TL;DR - Get things in paper. Even with family. Got screwed out of $50,000 because my grandmother trusted my scumbag dad.


Short backstory - My parents split when I (now 24) was 10. My dad and I lived 350 miles apart ever since. My dad's side of the family had always been small, it was me, him, his fresh off the boat from Italy mother, and the African-American sargeant she met and married when he was stationed there, who took the place of my dad's father. His biological father was another American private who ended up receiving a dishonorable discharge for knocking up a local. Probably because his sargeant was my aforementioned grandfather. Grandfather retired after 20 years in the Army, worked for the FAA designing planes for another 20 years. He passed from cancer in 2007, leaving my grandmother with a comfortable lifestyle.

My grandmother and I were as close as can be. She was the perfect mix of BAMF, sweet, funny, wise, etc. In 2011, she told me she was sick. She had cancer for the third time in her life, and with my grandfather gone, she didn't want to fight it. She planned a trip around the world to do everything she wanted before her life was over, and she wanted to let me know she's leaving everything in my possession, as long as I promise to be the first in my family to graduate college. I was already a Sophomore at this point.

When she returns from her trip, she begins taking massive amounts of painkillers to make for an easy exit. My dad lived a town over, so he was the one taking care of her. This is where things get fishy. Sometime in the few months she was back, before she passed, she "changed her mind", and "didn't want to put the burdon on me" of owning ~$100,000 and a ~$500,000 house, and left it all to my father instead, with the condition that I get a $50,000 check when I graduate. The thing is, she trusted my lying father to do that, and put nothing in ink. A pretty easy thing to overlook when you're loaded on Percocet.

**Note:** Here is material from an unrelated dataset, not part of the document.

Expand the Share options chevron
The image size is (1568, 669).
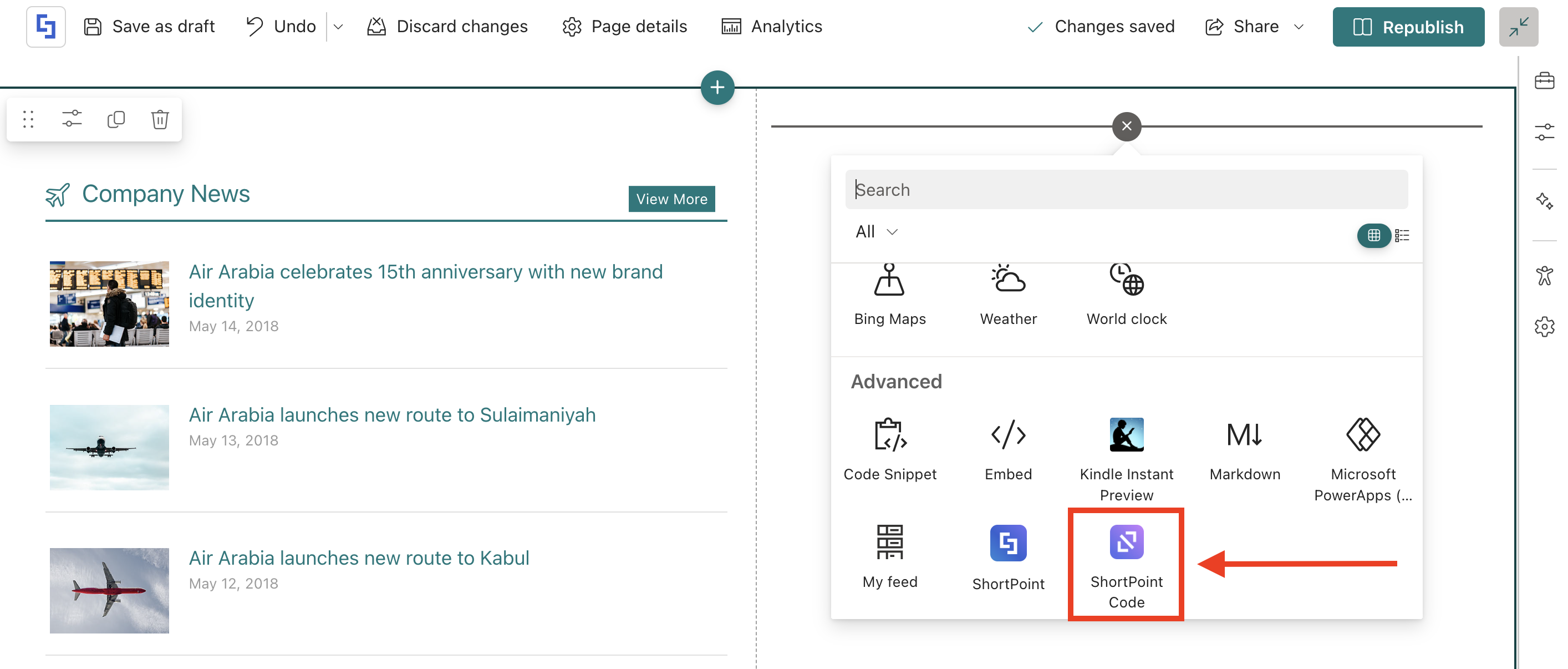click(1299, 27)
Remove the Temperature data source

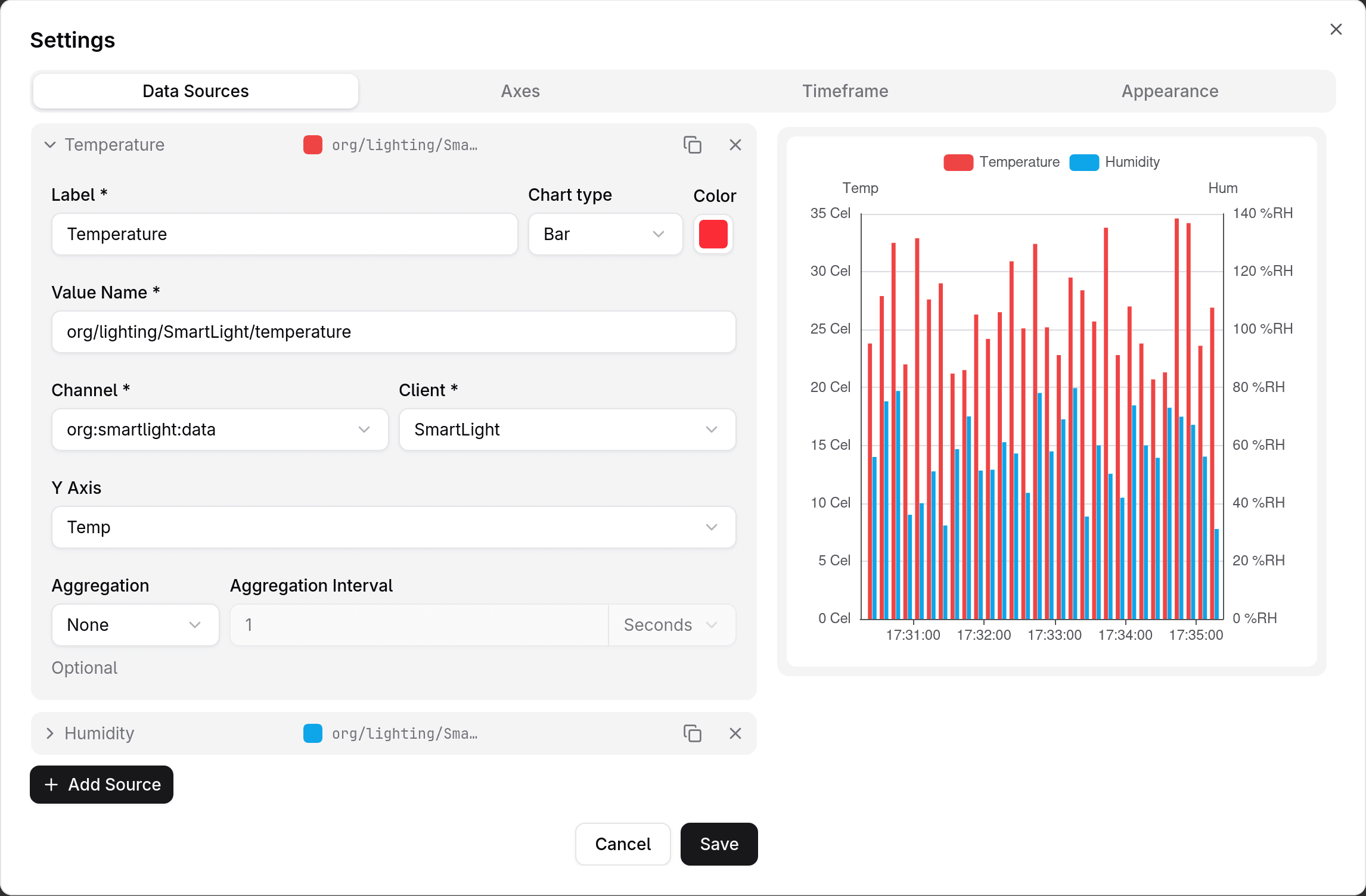(735, 145)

I graduate, my dad suggests I buy a car, but also not to go overboard and save the rest for a down payment. Solid advice. I get a nice used car for $10,000. Bam! $40,000 is a pretty good chunk of a down payment. I got a car payment in the mail, and my dad just said "don't worry, I'll take care of that". A month or two later, I'm getting calls from collections agencies. I've been paying my car payments ever since. Thankfully I have the money to pay them with that engineering degree. Three years down the road, I have another $20,000 saved up, and I'm looking to buy a house. I mention fourty, and he acts like he never said that. He insisted it was twenty, and because I "got greedy", he took my money and threw it into his stocks account. I've seen nothing.


Lessons Learned

Let's face it, he never had any intention of giving me that money. People don't change. Even the few people you're told you can trust with anything, you can't. If you want something to happen, put it in ink, don't trust anyone to follow through with your requests, even if they're your last wishes.